Render each line of the records below as one string in a JSON list, skipping blank lines and omitting the pictures.

# EXTRACTED DATA:
※ ※ ※

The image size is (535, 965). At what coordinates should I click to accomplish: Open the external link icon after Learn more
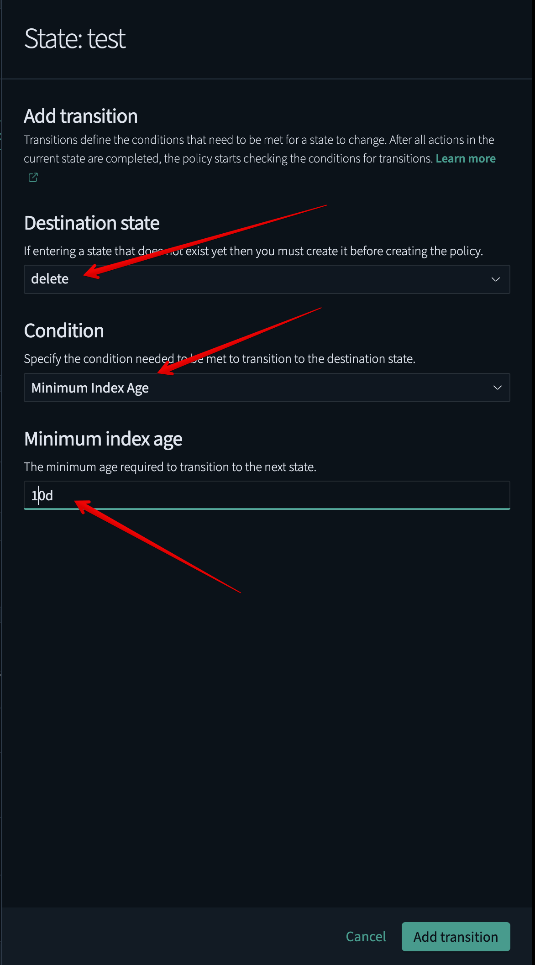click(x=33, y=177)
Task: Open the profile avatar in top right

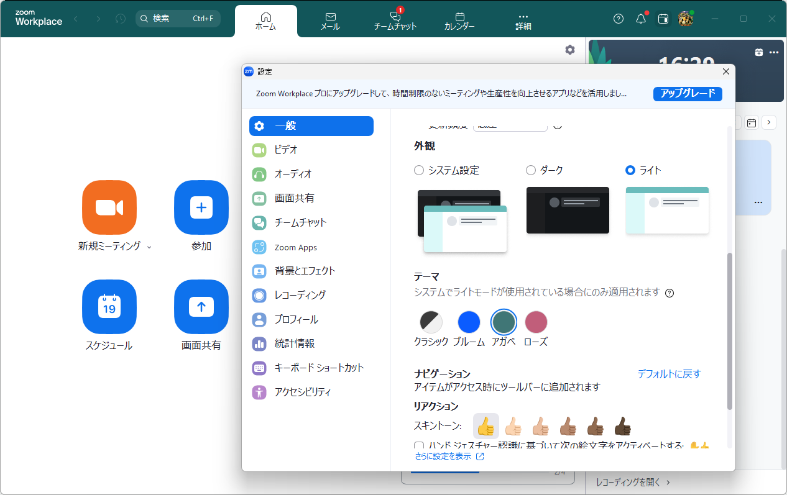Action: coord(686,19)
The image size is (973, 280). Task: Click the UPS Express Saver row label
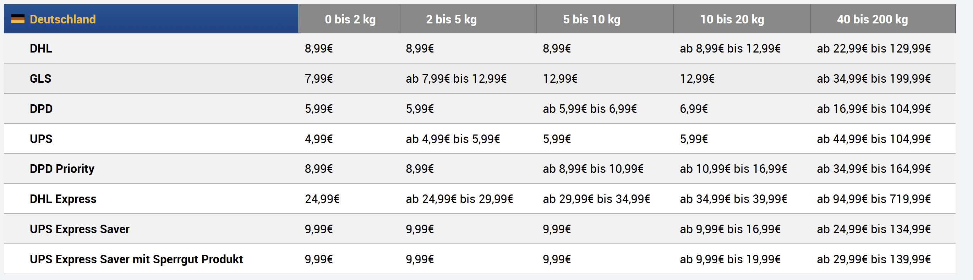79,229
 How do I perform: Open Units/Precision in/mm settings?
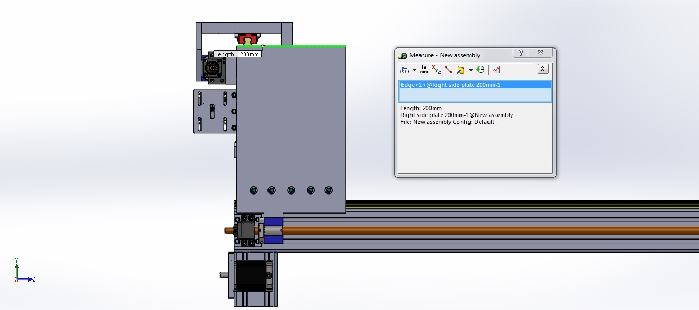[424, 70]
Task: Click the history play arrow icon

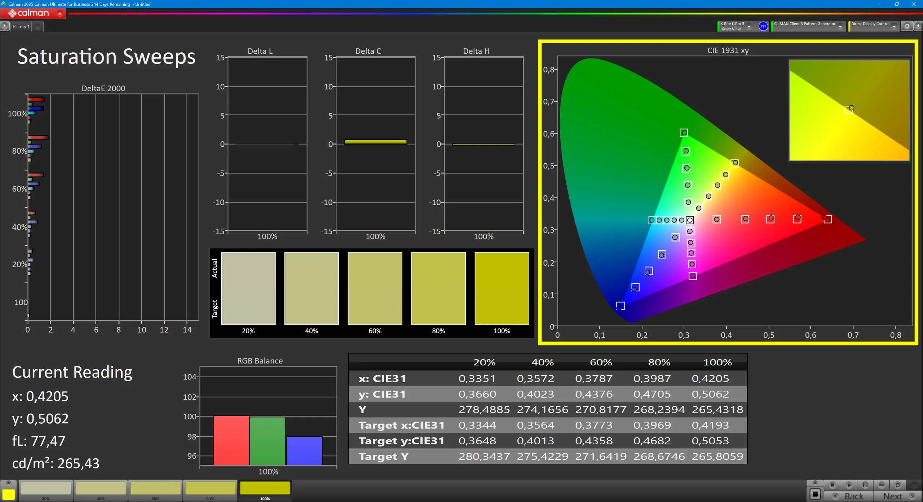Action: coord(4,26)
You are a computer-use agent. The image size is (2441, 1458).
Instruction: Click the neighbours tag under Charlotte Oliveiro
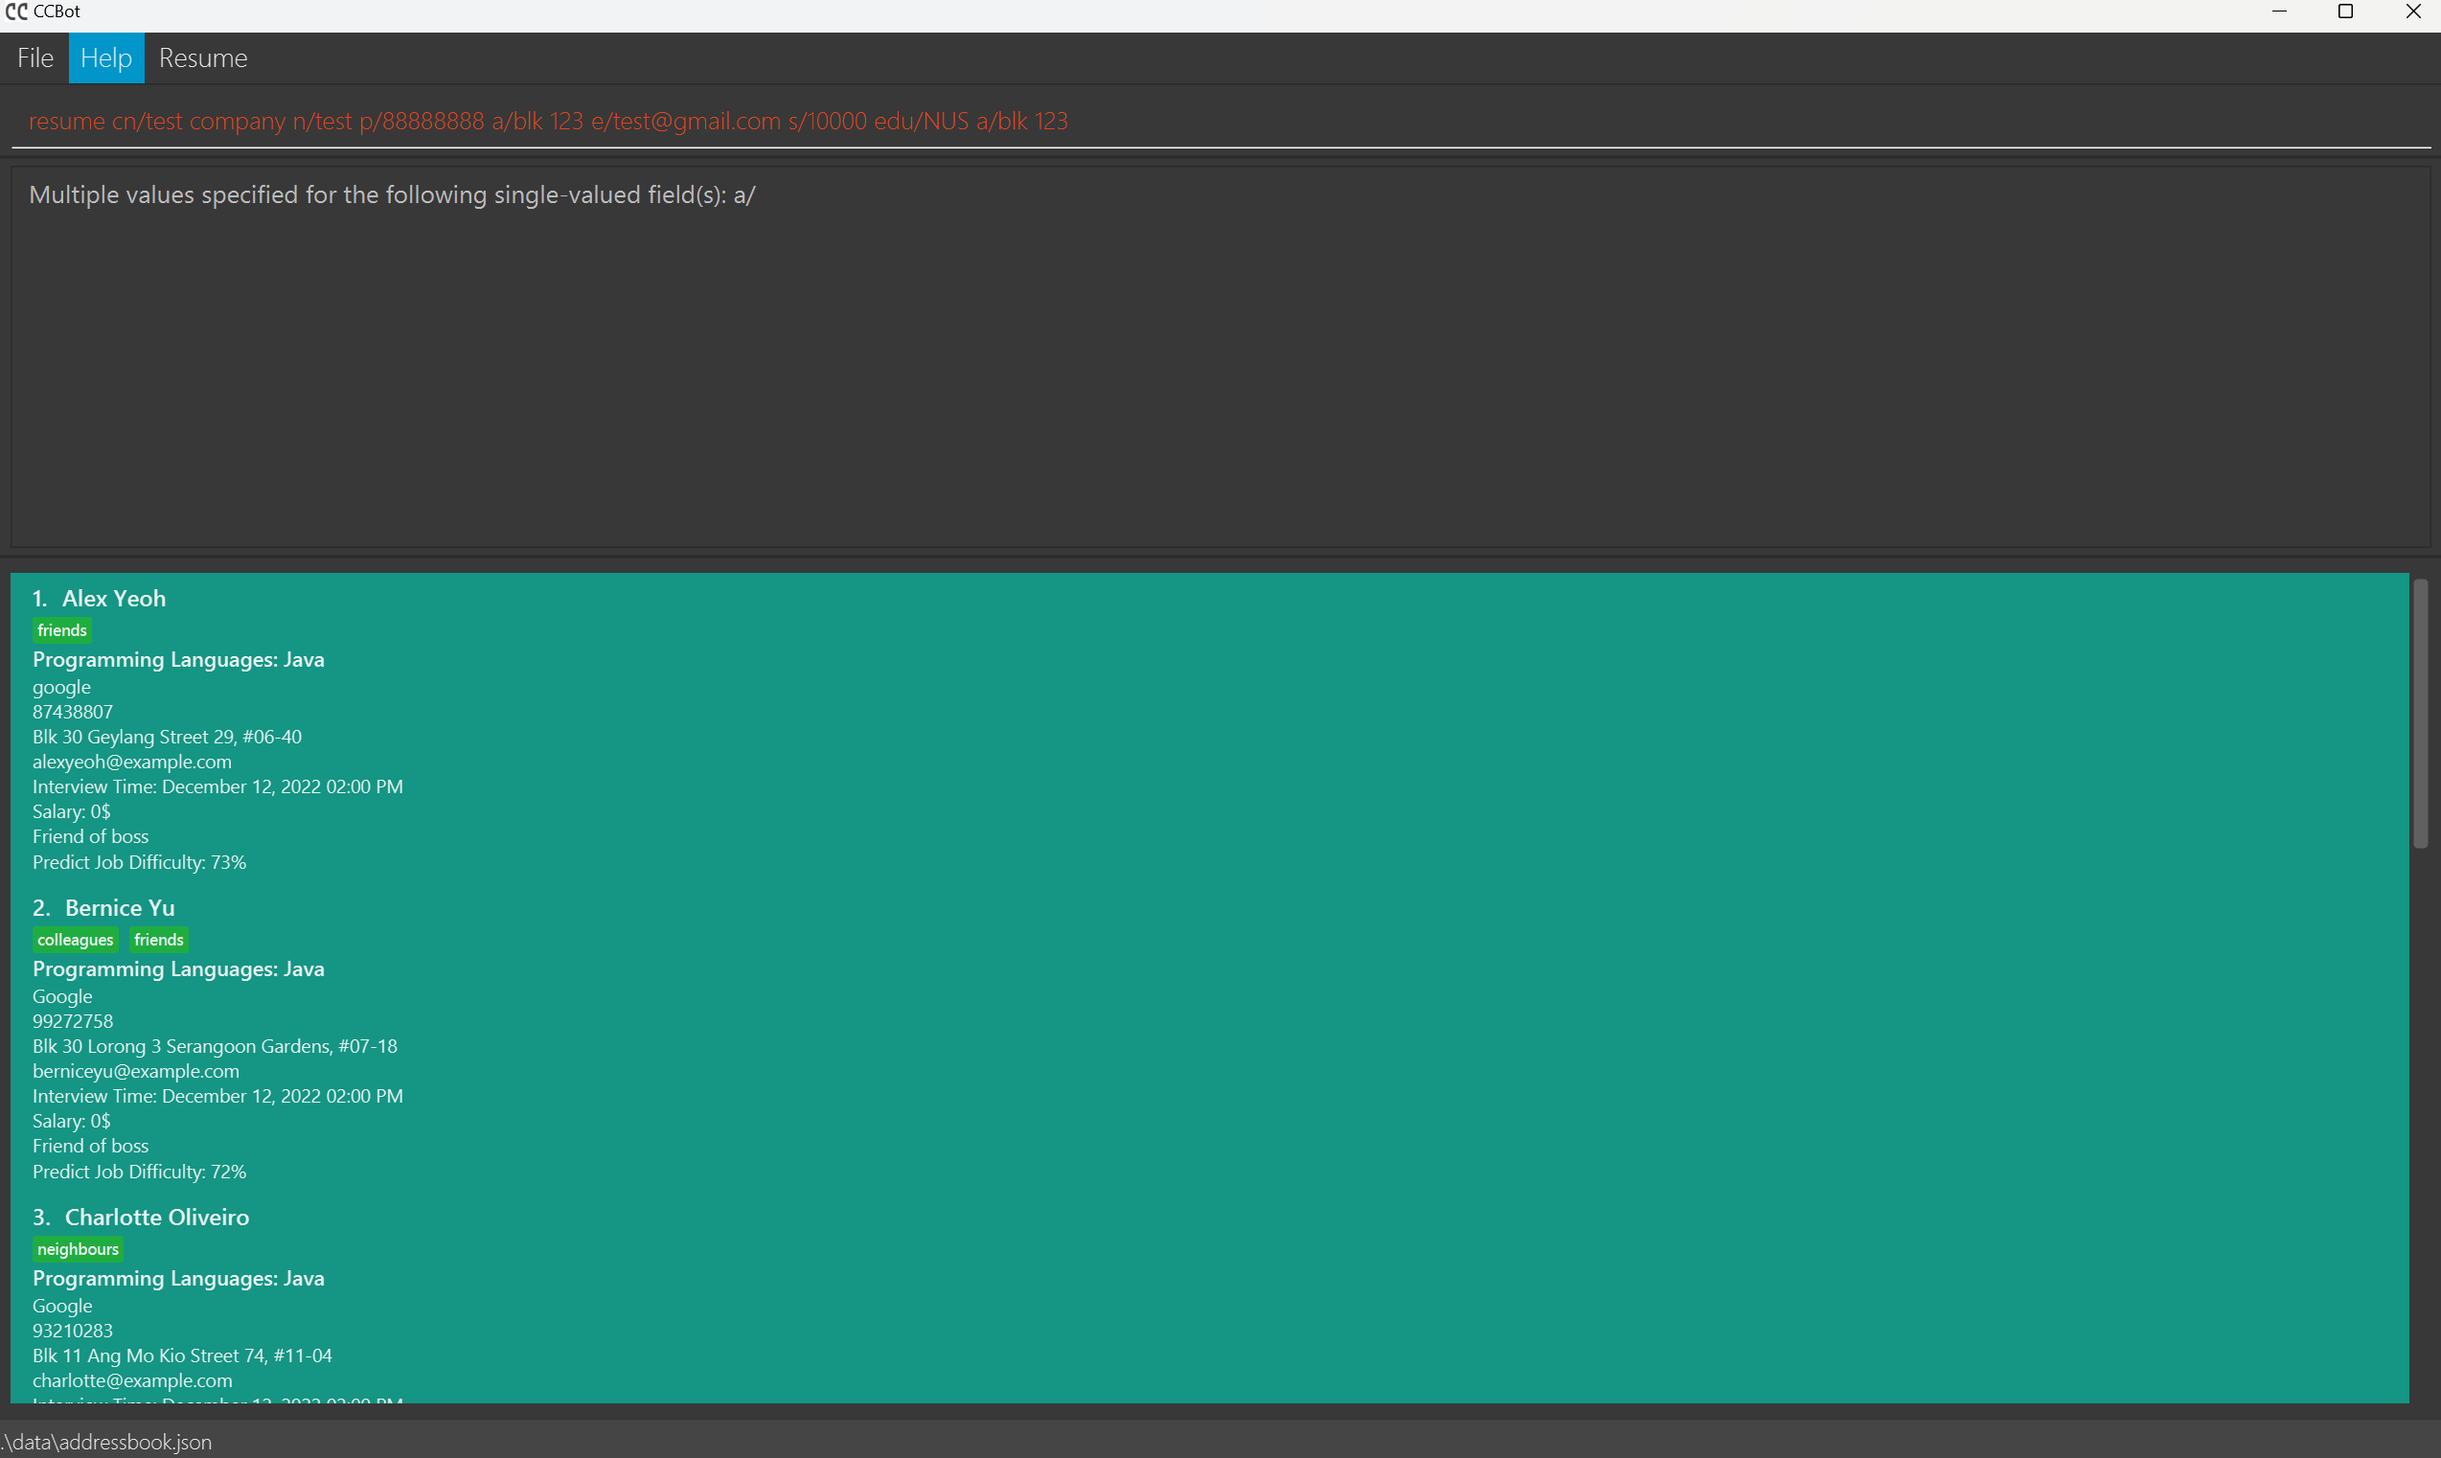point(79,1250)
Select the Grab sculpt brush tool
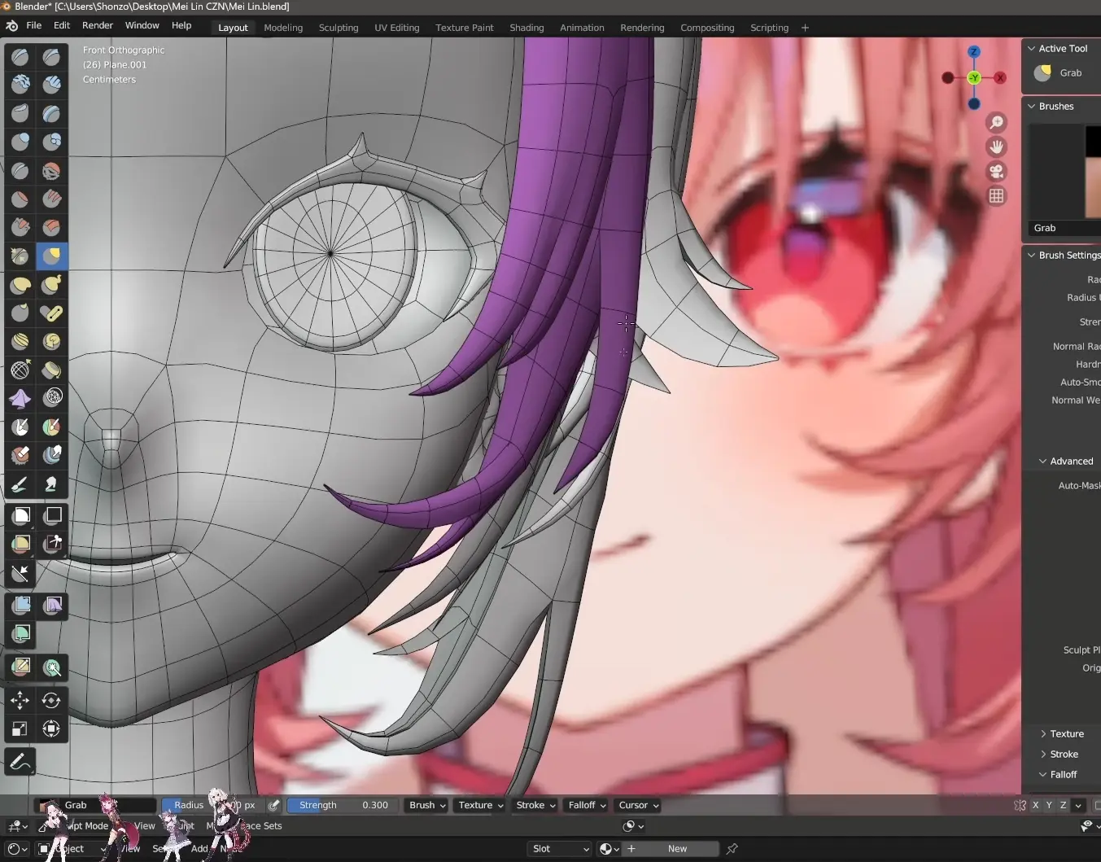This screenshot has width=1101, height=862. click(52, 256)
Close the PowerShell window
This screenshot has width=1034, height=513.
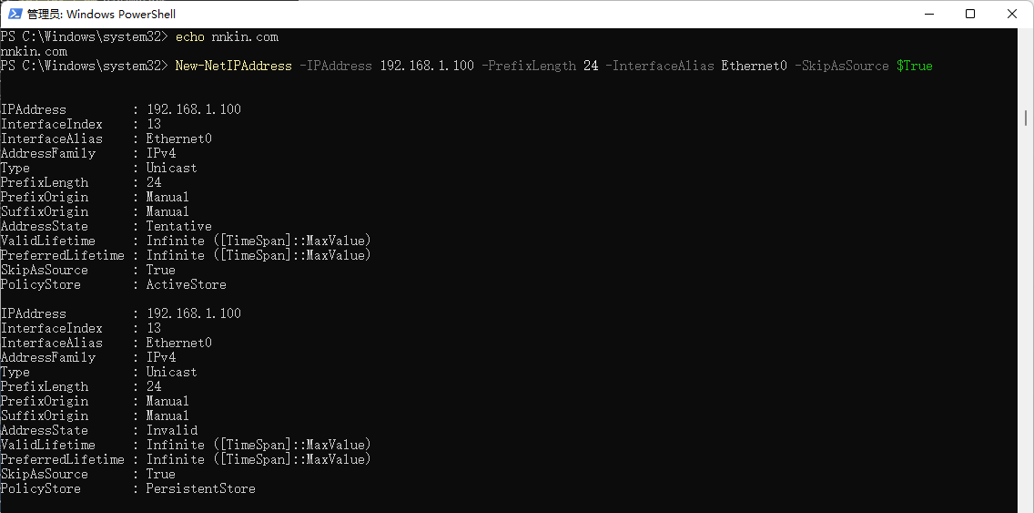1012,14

※ ※ ※

# OUTPUT OF THE TASK:
[
  "The image size is (535, 965). At what coordinates should I click to accomplish: Open the external link icon after Learn more",
  "click(x=33, y=177)",
  "Task: Open the profile avatar in top right",
  "Action: coord(686,19)",
  "The image size is (973, 280). Task: Click the UPS Express Saver row label",
  "79,229",
  " How do I perform: Open Units/Precision in/mm settings?",
  "[424, 70]",
  "Task: Click the history play arrow icon",
  "Action: coord(4,26)",
  "You are a computer-use agent. The image size is (2441, 1458).",
  "Instruction: Click the neighbours tag under Charlotte Oliveiro",
  "point(79,1250)",
  "Select the Grab sculpt brush tool",
  "This screenshot has width=1101, height=862. click(52, 256)",
  "Close the PowerShell window",
  "This screenshot has width=1034, height=513.",
  "1012,14"
]